Shortening-lengthing wood paddles?

I have done this by cutting the shafts on a 45 and gluing then together with Gorilla glue and fiberglassing the outside.Is there a better-stronger way? Should I put a rod of something glued inside?

Thanks,Turtle

I would pin them
I would probably make a V jig. cut the paddle at 45. Using the jig drill a pin hole into each piece and epoxy the pieces together. Once that is setup, I would either fiberglass over the area or better yet, run carbon fiber tape and epoxy over the shaft. You could even cut a design into the end of the carbon fiber to create a pattern and make it a decorative piece as well as a structural one.

One consideration
I’m not too experienced with wood-working, but I do know basic physics. The closer you put the joint to the grip end, the less stress it will recieve. The closer you put the joint to the spot where you grip the shaft with your lower hand, the more stress it will recieve. Best to keep the joint as high as you can while still having the working room you need.

To shorten
I’d cut it just below the grip. Cut the grip wings off the grip and refit/relaminate to the shaft forming a new grip.

Thanks
For all the info,I really appreciate this board.That last idea-to leave the main shaft intact-great-I never thought of that.What length and size pins and made of what for lengthing?

thanks,Turtle

Exactly how I thought it might be done…

– Last Updated: Apr-12-08 7:47 AM EST –

...Make sure you allow for the width of the saw cut. The cut should line up with the inside of the "wings" - not the outside of the shaft. Otherwise, you'll lose your blade width on both sides.

I would recommend gluing the base (flat cross-section) of the cut-off grip section to a square block of scrap, in such a way that the block will line the grip up with a table saw fence and hold the grip in position for the cuts.

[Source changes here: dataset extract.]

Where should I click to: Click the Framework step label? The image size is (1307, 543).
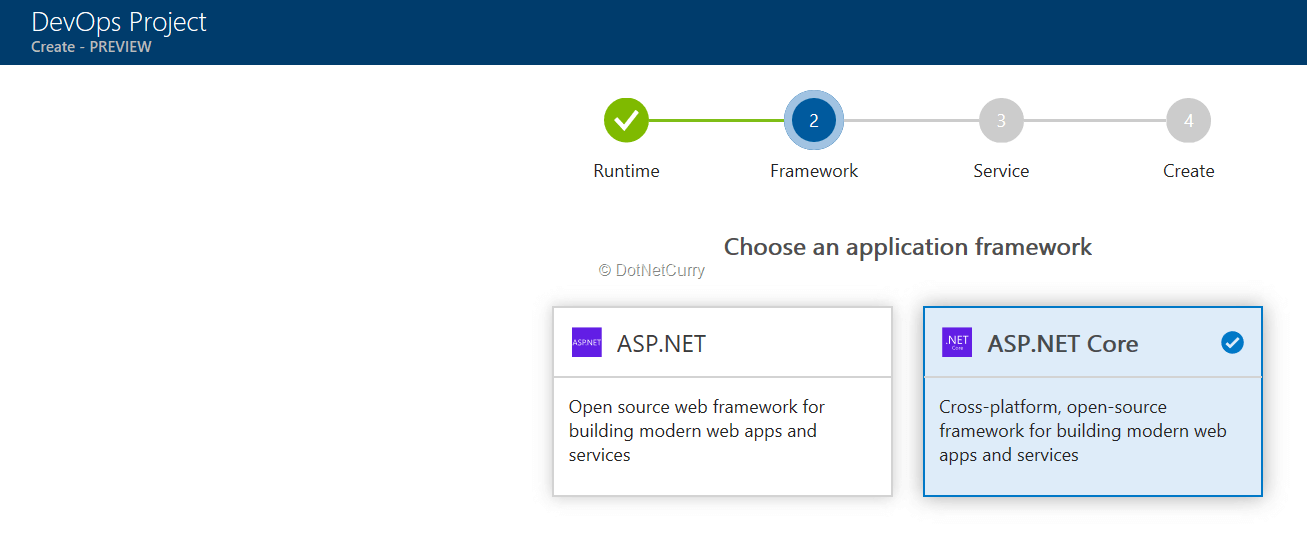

Use a large enough piece of scrap that it keeps your hand away from the blade.

Much safer and more accurate than attempting to make the cuts free-hand.

Adjust the fence so the cut leaves the loose piece ("wing") on the outside of the blade (not between the blade and the fence). Then use another piece of scrap to push the removed stock away from the blade. Better yet - using a dedicated "pusher", feed the grip/scrap combination all the way through the blade, and let the "wing" get pushed by the piece cut off the scrap. Turn off saw, remove stock, turn glued-up piece over, repeat cut...

I recently replaced a lousy grip
on a free homemade paddle to see if I could do it. I built a jig for the tablesaw, a sled they call it and clamped the shaft to it at a 60-80? degree angle for more glue surface. I did not use the fence. The sled held the paddle steady and the grip was the loose end after the cut. Did the same with the new grip that I glued up on a short shaft. No gorilla glue, pins or fiberglass. That would be overkill. Just titebond II. And I guarantee it is plenty stong. I thought the scarf joint looked cool so I made another grip with a number of scarf cuts in alternating wrc and basswood to give it an unusual appearance. As guideboatguy said, not as much stress up there as near the blade or even mid shaft.

Sounds similar
to the way I shortened a BB paddle. NT suggested the “V” cuts, and I was too lazy to construct a sled, so I just used a pullsaw and did it freehand. Worked reasonably well, but the berries would be to have a radial arm saw or at least a power miter saw to make accurate, duplicate cuts. And I pinned the grip pieces athrough the shaft for security.